What does blockchain mean at its core? Technology
Artificial intelligence mobile assistants, biometric authentication systems, voice and video banking, opening accounts without visiting a digital branch, The contribution of technology to banking is incalculable. Blockchain, or the blockchain network, one of the most popular technologies of recent years, is one particular area where technology is having an impact on the banking sector.
While blockchain technology may seem complex, its basic concept is quite simple. Blockchain, which is essentially a type of database, defines a blockchain structure made up of blocks. Blockchain, which provides secure storage and processing of valuable data, uses a distributed network structure.
What does blockchain mean at its core?
Advances in technology are shaping the banking sector, as are all other industries. This technology is effective for developing new products and services in banking and security.
Since the security of personal data in banking is much more important than in other areas, it has become inevitable to take advantage of modern technology in this area.
Blockchain technology is one part of the financial industry, both in terms of security and in a variety of ways. We explore for you the place and importance of blockchain technology in the financial world.

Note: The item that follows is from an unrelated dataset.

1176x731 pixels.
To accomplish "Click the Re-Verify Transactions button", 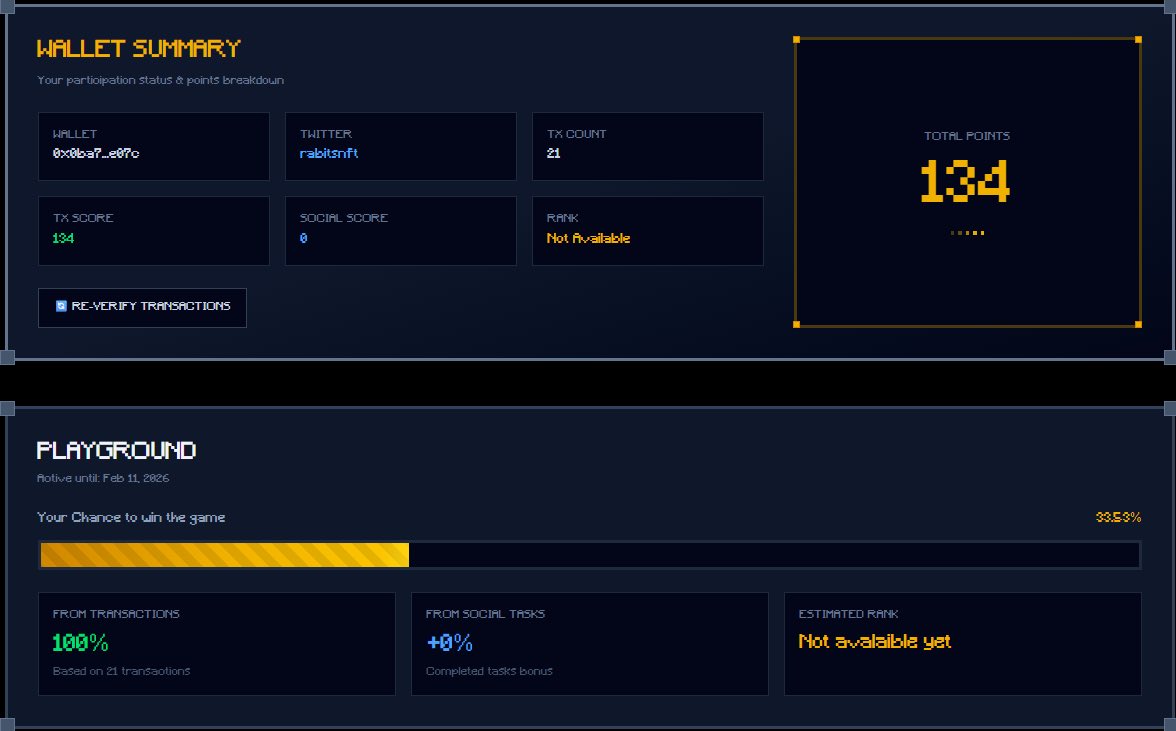I will click(x=142, y=308).
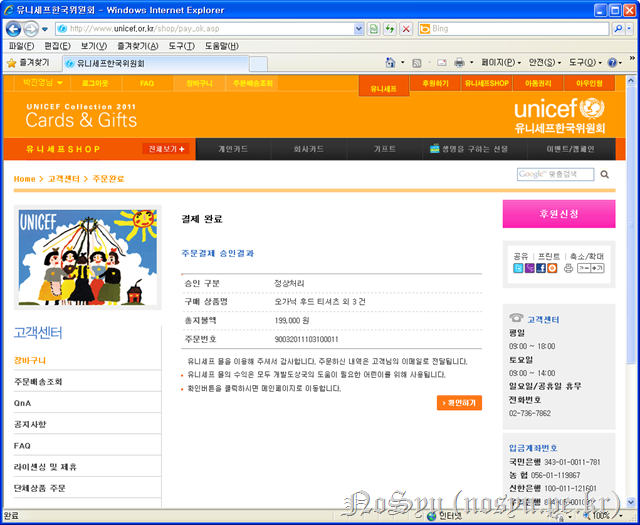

Blockchain, which over time has become used for a variety of purposes in many industries and was even behind the birth of cryptocurrencies, has become a very functional technology for the financial sector as well.
How important is blockchain technology to the financial sector?
In a short period of time, blockchain has been adopted by many international institutions because it facilitates more transparent, secure, fast and efficient business processes in financial institutions.
The benefits arising from the relationship between blockchain and finance can be listed below:
The fact that all transactions on the blockchain network are recorded forever and that blockchain structures cannot be changed increases security.
Transactions made by users on the network are recorded transparently and highly secure. Changing data requires adding other chains and validating other blocks. All of these features minimize security vulnerabilities in the financial sector.
Blockchain completely replaces complex document storage, which is of great importance to financial institutions.
Thanks to transaction protocols called "smart contracts" that can work with the blockchain database, tedious approval processes are minimized.
Operational burdens and costs
In this way, the operational burden and costs of financial institutions are greatly reduced. Blockchain structures are accessible only to network members and cannot be altered by outside interference. All of these features make blockchain an extremely secure structure.
With digital currencies using blockchain technology, money transfer transactions become more secure and faster. Transaction costs are reduced.
Is the banking sector ready for a future with blockchain applications?
Blockchain has brought innovative developments to the banking sector. Like all technological developments in finance, it has adapted quickly. By closely following the development of the blockchain sector, the company has innovated in the U.S. and conducted the first commercial financing pilot transaction using blockchain technology.
Moreover, the data stored on the blockchain is only available to members of the network. Each transaction is stored on the network as a blockchain structure, which are connected in chronol ogical order, forming a secure chain.